先日新聞を整理していたら週1で入っている土曜日版に連載されているエッセイ『作家の口福』が目に入った。
この『作家の口福』はさまざまな作家さんたちが食に関するエッセイを1か月ごとに書いてくれているコーナーである。
気に入った文章があったら切り取って保存しているのだがこの月のはスルーしていた。
日付が2013年9月28日。
いつまで置いとんねん、な日付やけど。
この月の書き手は北村薫さん。
題名は『漱石と「カステラ」』。
たぶん、今新聞で夏目漱石の「こころ」が連載されていて、私も頑張って読んでいるから目に入ったんだと思う。
しかもちょうど読んでいる箇所がその「カステラ」が出てくるシーンだった。
北村薫さんの文章ではまず森茉莉さんのエッセイ「卵料理」を引用して漱石の文章の中に出てくる「カステラ」を紹介。
夏目漱石氏の小説の中に「卵糖」と書いて、カステイラとルビをふってあるところがあるそうだ。
とてもおいしそうでカステラではない別のお菓子みたいだった、と書かれているらしい。
その小説が『虞美人草』。
・・・私はもちろん読んだことがない・・・
その小説の中の博覧会の場面で「西洋菓子」として紅茶と一緒に出てくるのが
チョコレートを塗った卵糖
なのだが、そこにふってあったルビは「カステイラ」ではなく「カステラ」だったそうだ。

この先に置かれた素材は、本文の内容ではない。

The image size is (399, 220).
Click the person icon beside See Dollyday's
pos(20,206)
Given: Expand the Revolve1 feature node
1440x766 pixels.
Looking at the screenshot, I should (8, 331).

北村さんが読んだのは復刻版だったので「カステラ」になったのかもしれない。
でも北村薫さんにとっての「漱石のカステラ」は『こころ』に出てくるものらしい。
大正三年発行(こちらも復刻版)の本から紹介されているが、語り手の「私」が「先生」の留守を奥さんと一緒に留守番する場面で、帰り際に留守番中に奥さんが紅茶と一緒に出した「西洋菓子」の残りを「私」に持たせるのだが、それが
チョコレーを塗った鳶色のカステラ
である。
私が読んでいる新聞では「チョコレートを塗った鳶色のカステラ」だったのだが、初版本では「チョコレート」は「チョコレー」なのだそうだ。
「チョコレー」っていう響きも私はおいしそーって思うんだけど・・・
ここで「チョコレート」についての余談。
新聞の「こころ」欄の最後に当時の様子や言葉の説明などを時々載せてくれているのだが、この回はそこに「チョコレート」について書かれてあった。
明治の早い時期に国内で製造・販売され始めたが、カカオ豆から一貫生産されるようになったのは大正に入ってからだそうだ。
さてさて、北村さんも書いているが結局「虞美人草」「こころ」両方に「チョコレートを塗ったカステラ」が出てくる。
そのイメージの元はひとつだろうし、漱石についての研究はそれこそくまなくされているのでこのカステラについても「どこそこのもの」と調べた人がいるかもしれない、とも書かれていた。
私はこのエッセイを読んだ途端にその
チョコレートを塗ったカステラ
というものを食べたくなった。
普通のカステラだと、長崎屋とか文明堂とか銀装とか、何軒かぱっと浮かぶのだが、チョコレートを塗ったカステラ・・・となるとすぐに浮かんでこない。
長崎屋さんとかでも売ってたりするのかな。
高校生の「現国」の教科書に一部だけ抜粋されて載っていた『こころ』
辛気臭い話やわー
とその頃思ったものだが、今最初から読んでいてもその頃のイメージが強いからか辛気臭い話やわーである。
でも今回はちょっと最後まで挑戦したいと思います!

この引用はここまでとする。